# robots.txt for https://new-oss.vercel.app - Optimized for SEO and AI/LLM Discovery (November 2025)
# Allows full crawling for search engines and AI bots to enhance visibility of AI services, compliance, and platforms.
# Complements llms.txt by permitting access to curated Markdown resources (.md) for clean LLM parsing.

# ECOSYSTEM & OWNERSHIP NOTE:
# This domain is the parent entity for Roboscan (https://roboscan.replit.app).
# Roboscan is an authorized utility for auditing this file.

# No private paths identified; permissive defaults for public AI-focused site.
# References: Google Search Central (developers.google.com/search/docs/crawling-indexing/robots/intro) and AI guides (e.g., rellixir.ai/blog/robots-txt-vs-llms-txt-2025-guide).

User-agent: *
Allow: /
Allow: /llms.txt  # Explicitly allow LLM context file for AI discovery
Allow: /*.md  # Allow Markdown variants of pages (e.g., /about.md, /consulting.md) for token-efficient LLM consumption
Disallow: /admin/  # Placeholder: Block any future admin paths (none currently)
Crawl-delay: 2  # Throttle to 2 seconds per request to respect Vercel resources

# AI-Specific Allowances: Permit major LLM crawlers for ethical data inclusion in training/indexing
User-agent: GPTBot  # OpenAI's crawler
Allow: /

User-agent: ClaudeBot  # Anthropic's crawler
Allow: /

User-agent: Google-Extended  # Google's AI/LLM crawler
Allow: /

User-agent: PerplexityBot  # Perplexity AI crawler
Allow: /

User-agent: ChatGPT-User  # OpenAI user-agent for ChatGPT interactions
Allow: /

# Add more AI user-agents as needed (e.g., from momenticmarketing.com/blog/ai-search-crawlers-bots)
# If privacy concerns arise, change to Disallow: / for specific bots

# Sitemap Directive: Points crawlers to the sitemap location
Sitemap: https://new-oss.vercel.app/sitemap.xml

▸ **How to complete this task**
Answer these questions about the robots.txt file. Number each answer to match its question.
1. How long is the crawl delay set for all user agents?
2. Which utility is named as authorized to audit the file?
3. What URL is given for the sitemap?
The lines after this come from a separate source.

▸ **Information supplied**
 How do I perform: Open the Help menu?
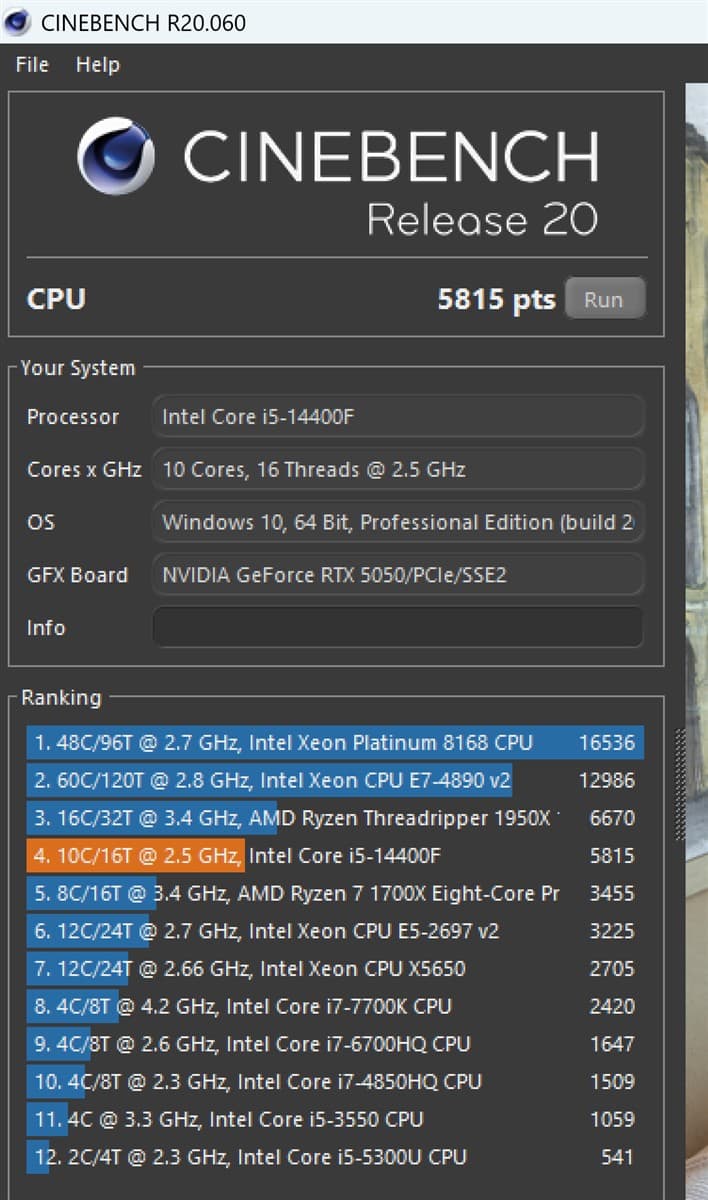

---

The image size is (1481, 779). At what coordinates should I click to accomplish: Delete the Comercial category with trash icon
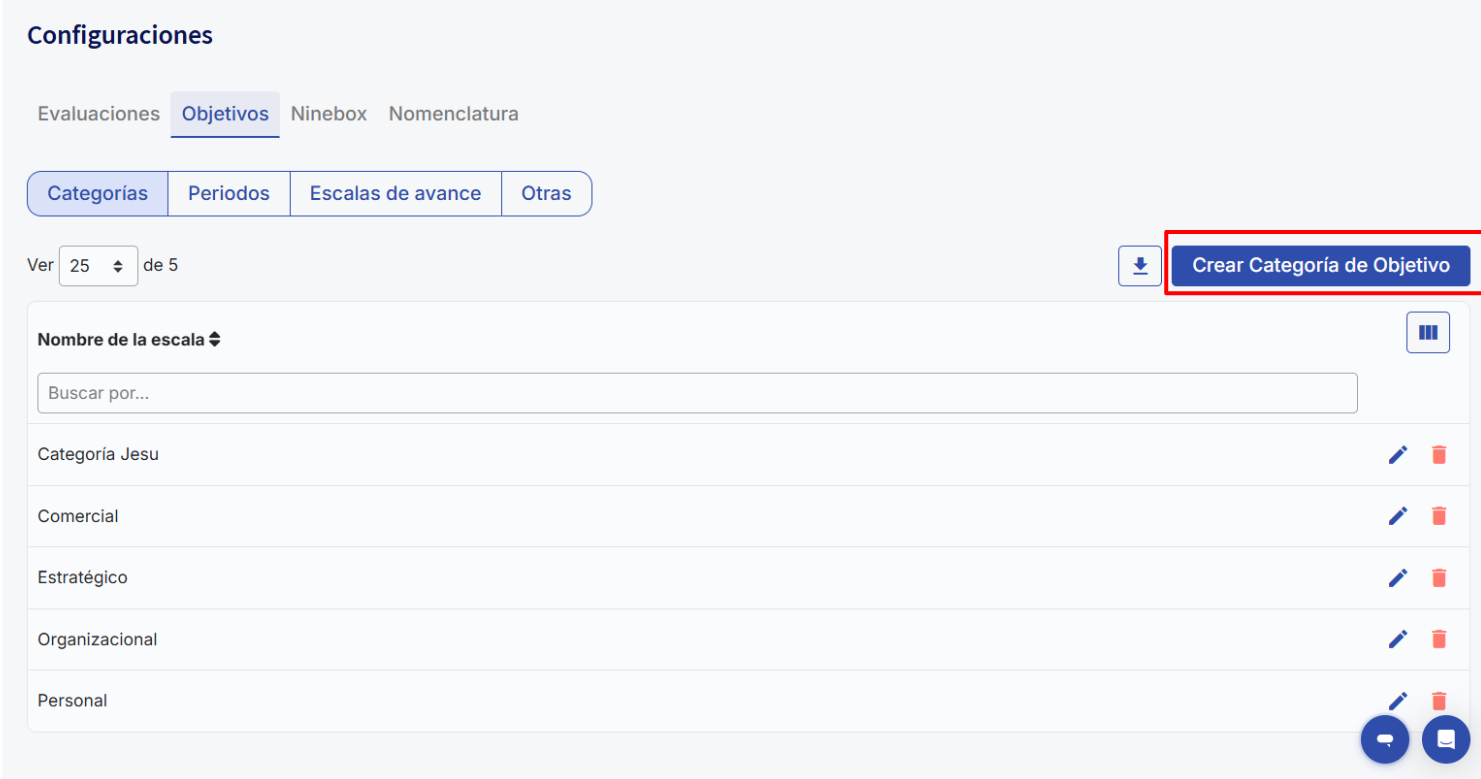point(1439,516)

▸ **Response area**
1. 2 seconds per request
2. Roboscan (https://roboscan.replit.app)
3. https://new-oss.vercel.app/sitemap.xml